The DCI (the police in Kenya) said they had reason to believe that there is a well-organized gang throughout the country. According to the government organization Missing Child Kenya, 600 cases have been reported in the last 3 years but thousands disappear every year. According to Ms. Munyendo, founder and director of the NGO, the problem is very big in Kenya, it’s under-reported and it’s just the surface. Even if it is a crime, it is not a priority in the plan of the authorities, nor of the media to push the authorities to act, given the economic status of these mothers, who have no means, no network, lacking information to protect their children and ask for help in the search for their missing children. Following this scandal linked to the BBC Africa Eye investigation, the Kenyan authorities decided to reinforce security in hospitals and children’s homes. In the words of the Secretary of the Labour and Social Welfare Office, Samuel Chelugui, “We condemn the alleged theft and sale of babies in Nairobi and any other part of the country,” he implies that these are only allegations, even though they have had all the evidence in hand for years. Illegal, so-called “street” clinics have been around forever. The authorities are doing nothing to shut down these clinics and put in place a reliable system for the safety of mothers and their babies. Even though legal adoption procedures exist in Kenya, the authorities are turning a blind eye to a criminal system that has been in place for years. Indeed, there are few arrests and convictions of these traffickers as a result of internal investigations.
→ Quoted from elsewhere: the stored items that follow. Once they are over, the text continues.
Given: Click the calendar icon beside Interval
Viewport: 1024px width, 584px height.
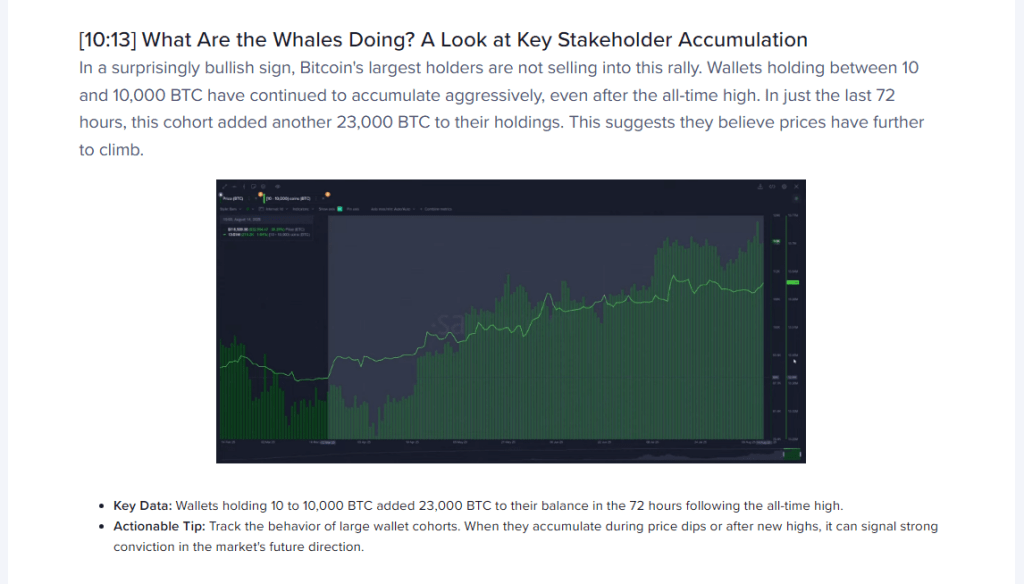Looking at the screenshot, I should (x=262, y=208).

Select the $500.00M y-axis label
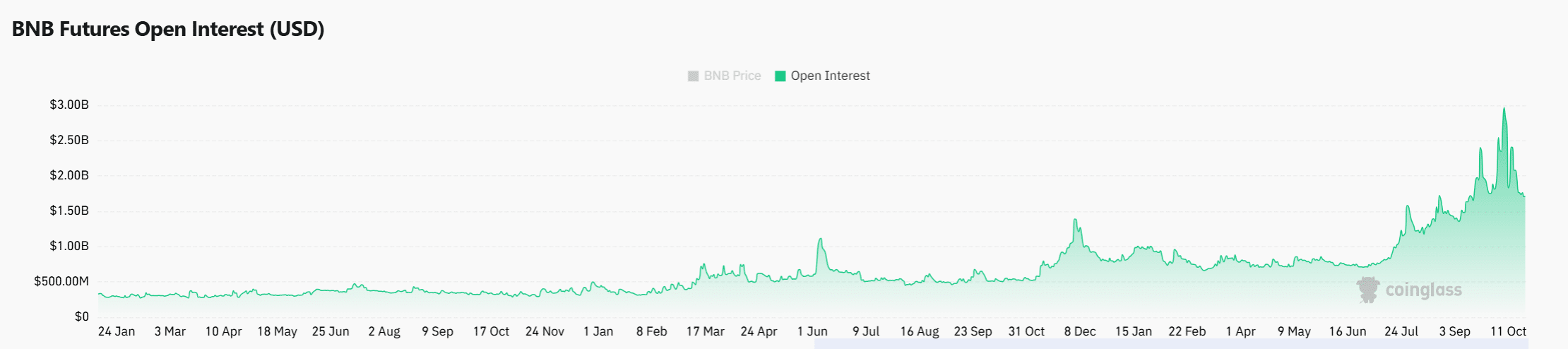[x=61, y=282]
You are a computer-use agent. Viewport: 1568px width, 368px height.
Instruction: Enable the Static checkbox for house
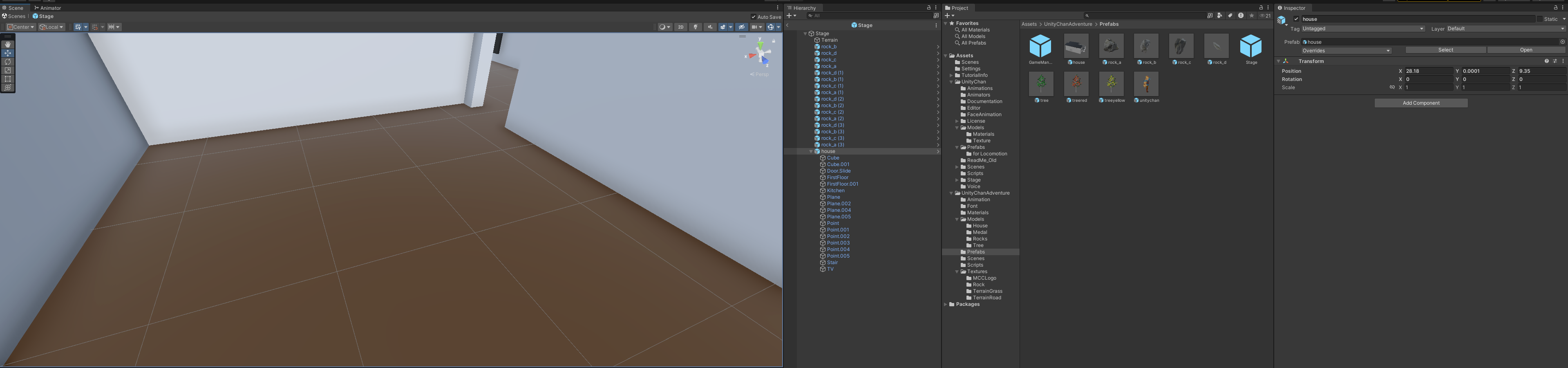point(1539,19)
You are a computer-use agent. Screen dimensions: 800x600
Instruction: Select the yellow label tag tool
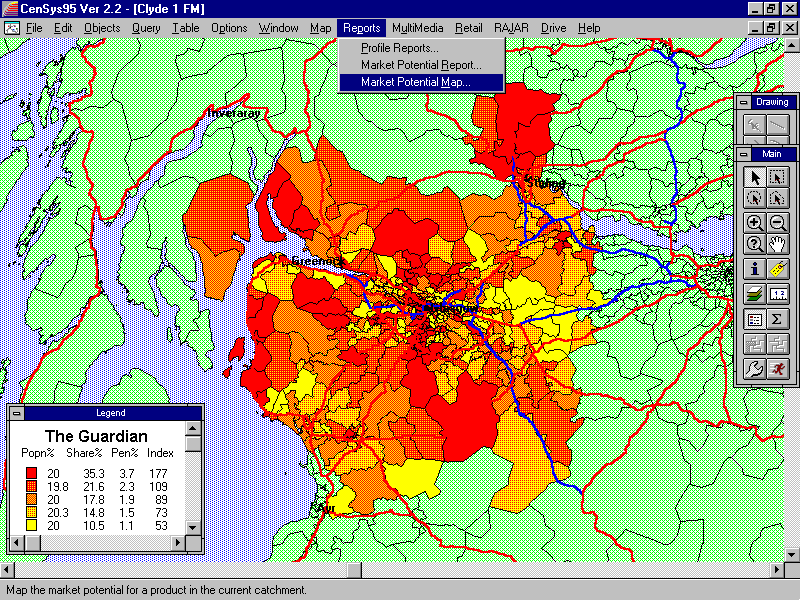pyautogui.click(x=778, y=269)
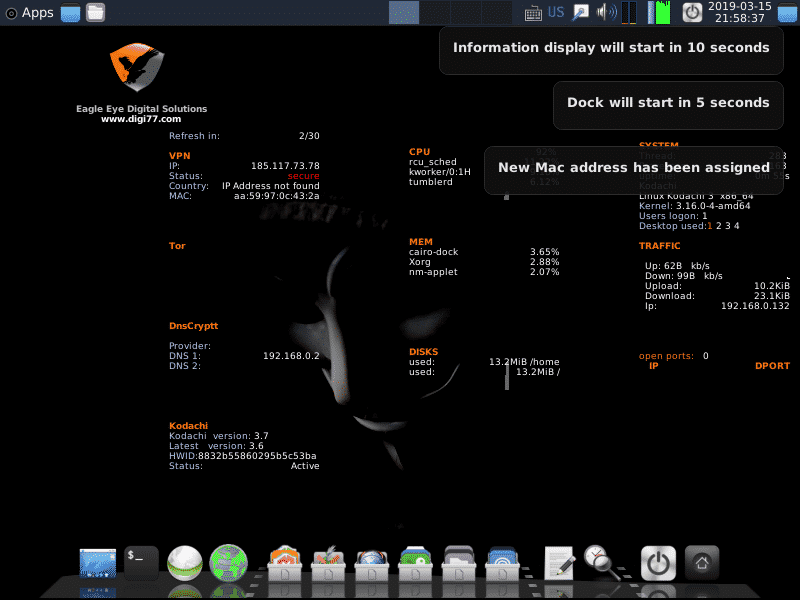Image resolution: width=800 pixels, height=600 pixels.
Task: Open the terminal from the dock
Action: point(140,562)
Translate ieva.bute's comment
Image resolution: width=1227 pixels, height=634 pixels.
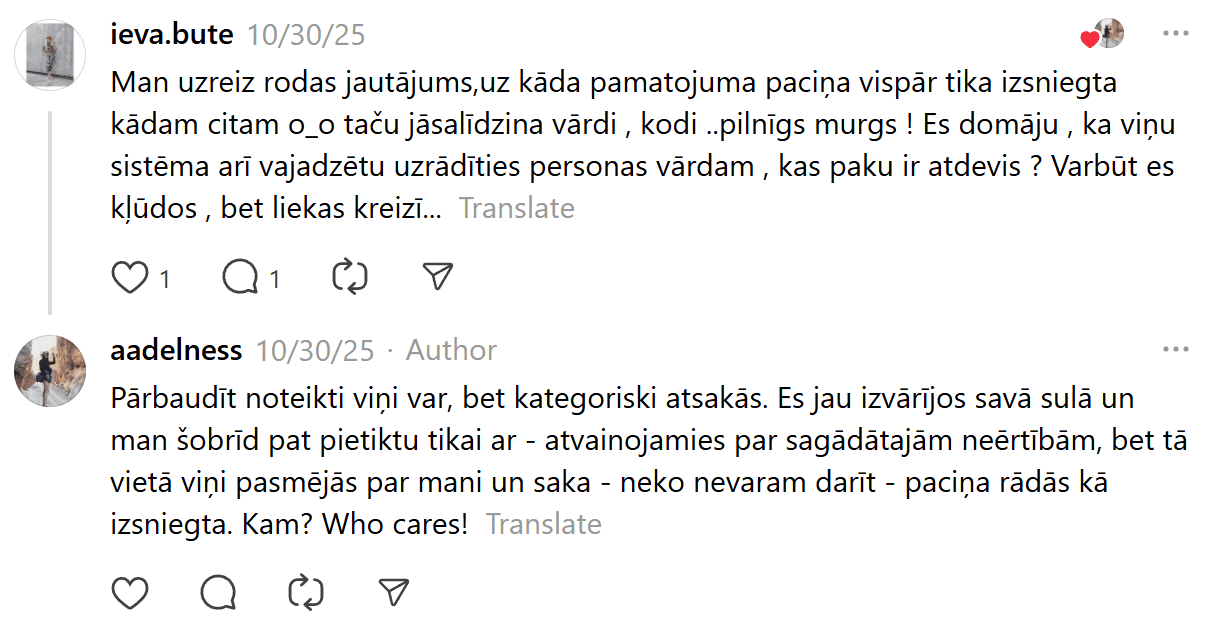[516, 209]
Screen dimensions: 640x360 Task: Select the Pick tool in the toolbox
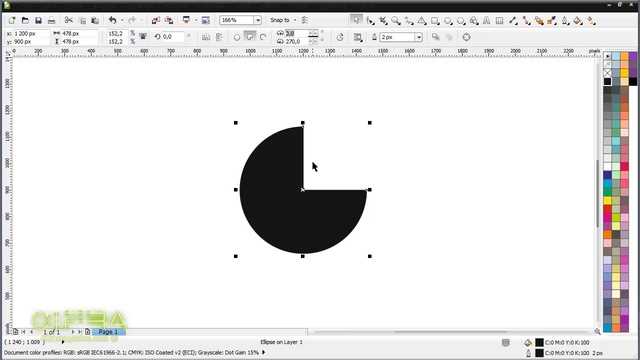point(356,20)
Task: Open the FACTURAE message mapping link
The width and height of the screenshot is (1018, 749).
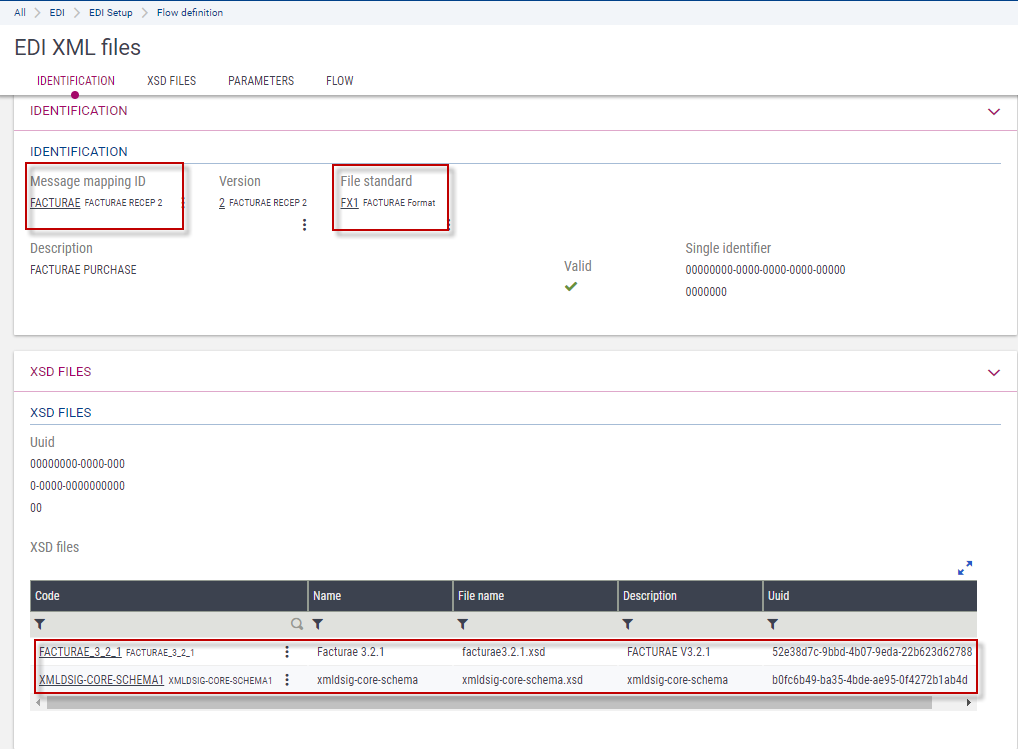Action: pyautogui.click(x=55, y=203)
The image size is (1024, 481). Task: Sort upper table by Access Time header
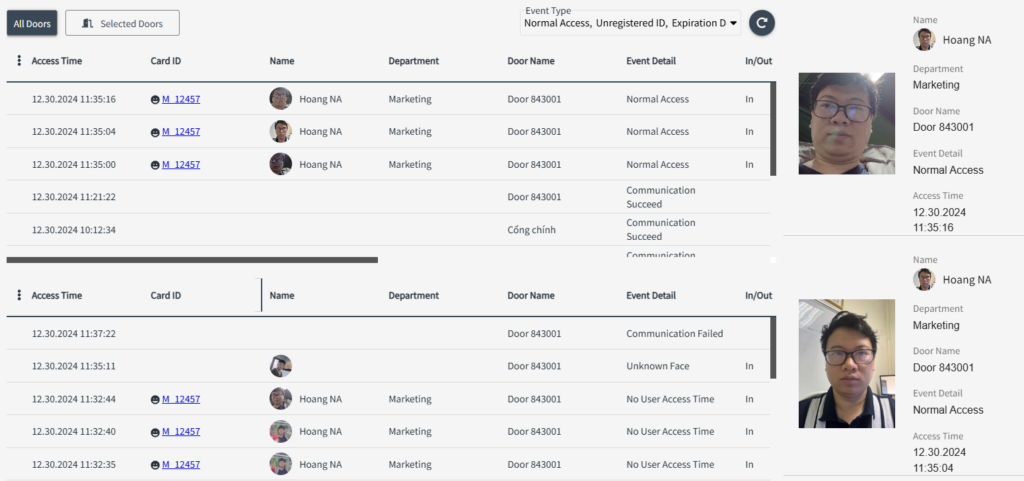(57, 61)
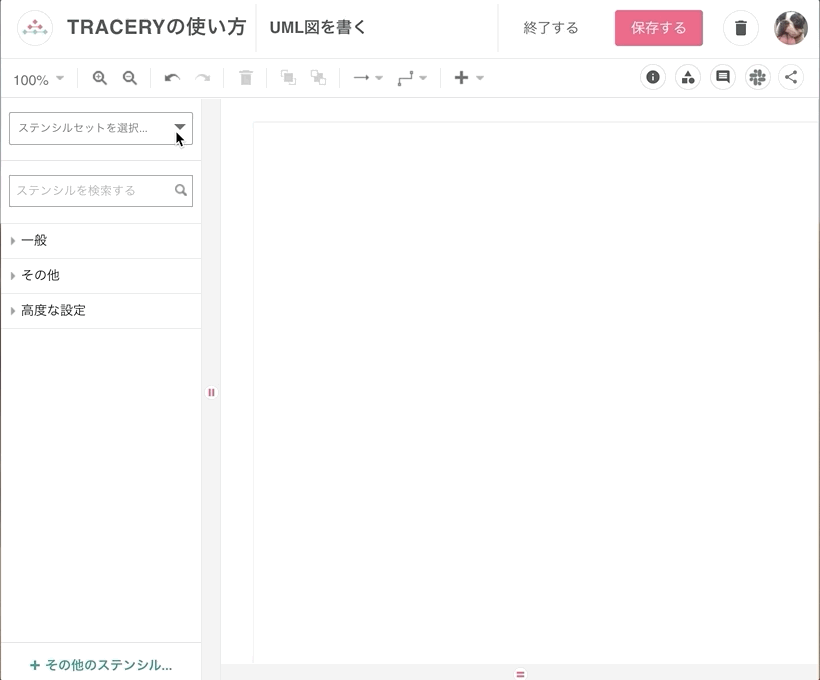Click the undo arrow icon
This screenshot has width=820, height=680.
point(172,77)
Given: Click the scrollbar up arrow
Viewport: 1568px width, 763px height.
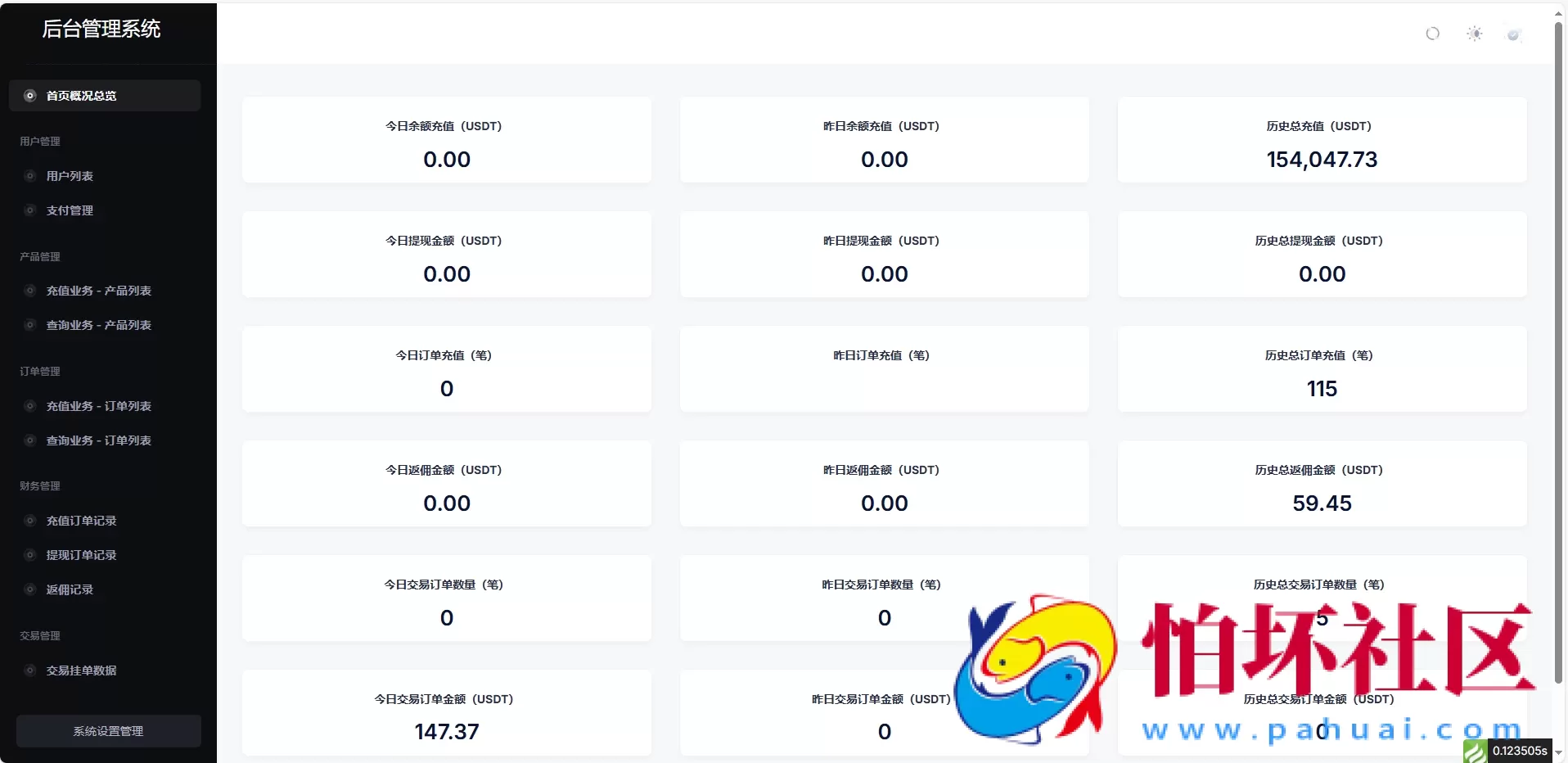Looking at the screenshot, I should pos(1558,13).
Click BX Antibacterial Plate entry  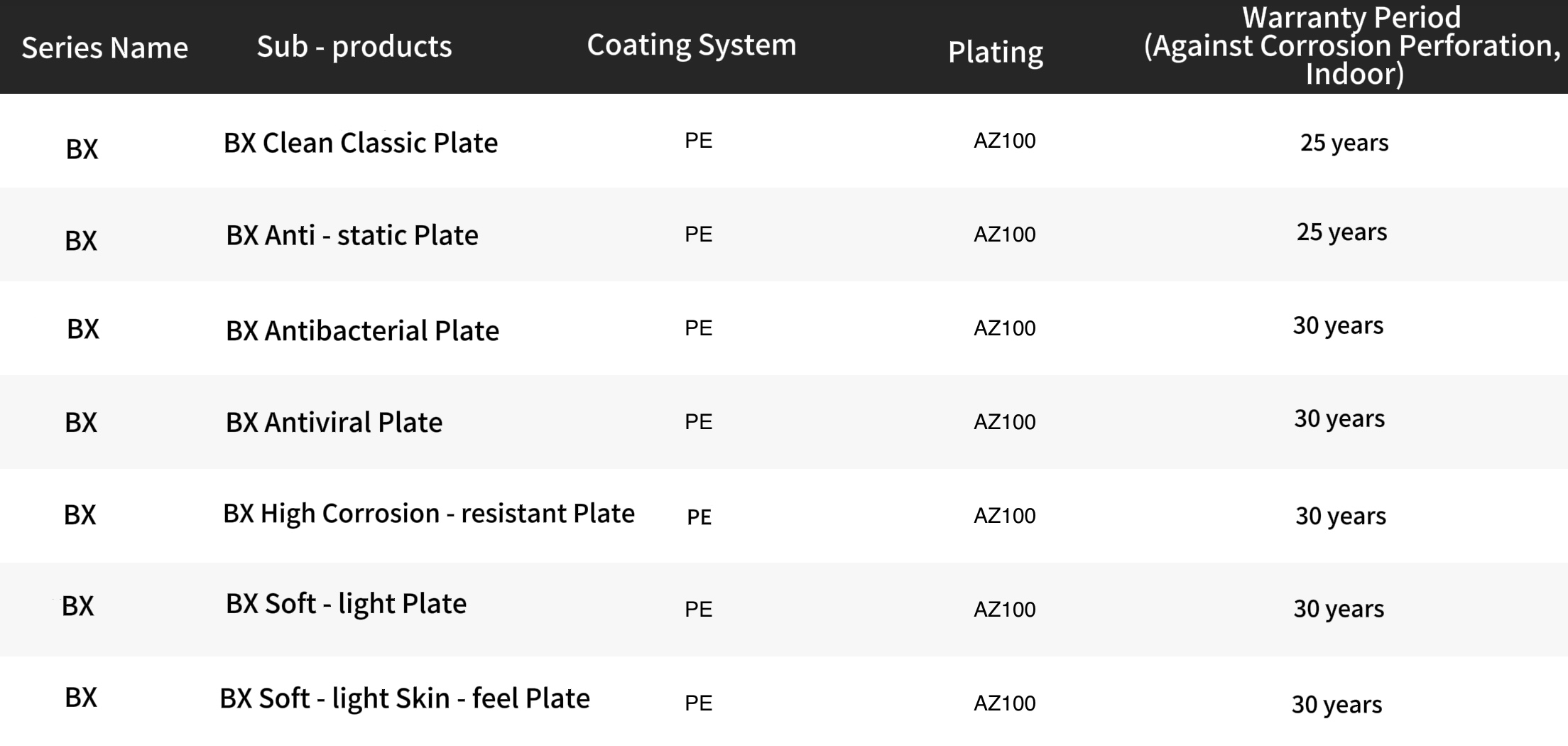tap(362, 331)
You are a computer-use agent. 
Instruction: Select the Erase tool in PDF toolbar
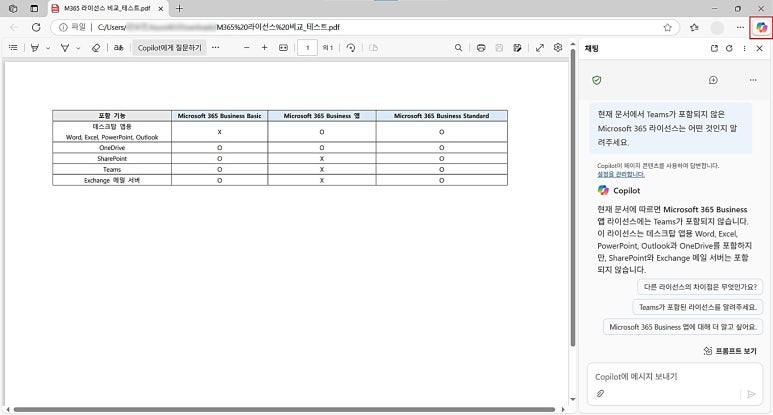click(x=96, y=47)
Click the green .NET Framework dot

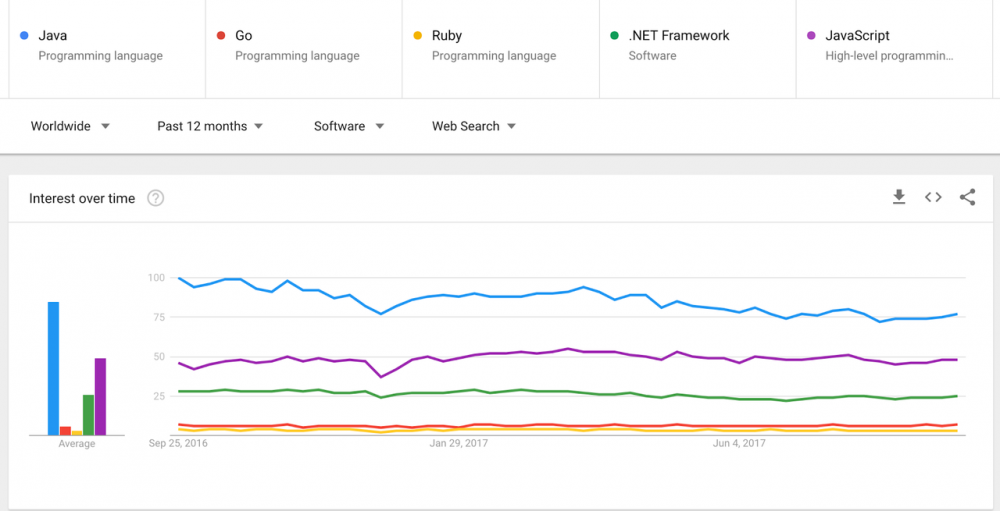[614, 36]
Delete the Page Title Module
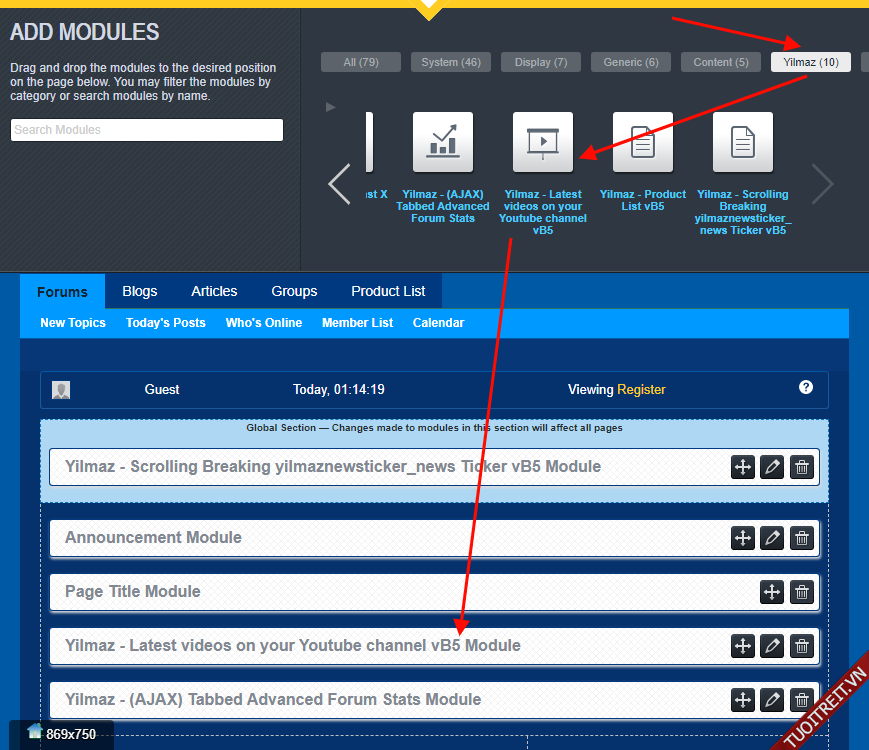The height and width of the screenshot is (750, 869). pos(801,593)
Yet, cases like these are numerous. Pastor Gilbert Deya’s “Miracles Babies” case from 2005 to 2017 will reveal that “his ‘church’ was part of an international network responsible for the abduction of babies and young children. He claimed to be able to produce miraculous pregnancies on infertile women … while he ran a network of baby trafficking through clandestine clinics. In 2017, 3 buses were intercepted by the police. They were transporting children to Nairobi. Another example is the arrest in 2020 of two women in Mlolongo, Machakos County. One of them, the mother, was trying to sell her son for US$440 and was ambushed by the police. Also in 2020, children between 13 and 17 years old were arrested at a party with bhang (cannabis product, Space Cake) and alcoholic drinks, the police found condoms. The traffickers were making big profits from these child porn images. The Kenyan government does not keep any statistics on child trafficking, there are no reports, nor is there a full investigation on its part. The problem was also cultural and stigmatized around infertility. A woman is rejected from her family if she cannot give birth, especially to a boy. So those who cannot have children steal them from other vulnerable young mothers through this network of traffickers. Why is Kenya so heavily affected by infertility? One can easily make the link with the generalized vaccination campaigns in several African countries, decided by governments, with Bill Gates’ vaccines, under the pretext of eradicating malaria, Ebola, tetanus, etc, which contain sterilizing products and are administered without the populations’ knowledge. The sterility and poverty of these women who are deliberately wanted by these corrupt governments and satanist “elites”, greedy for power and money, feed the gigantic trafficking of these children who nobody cares about, nor their mothers. This is a crime against humanity, a crime against children!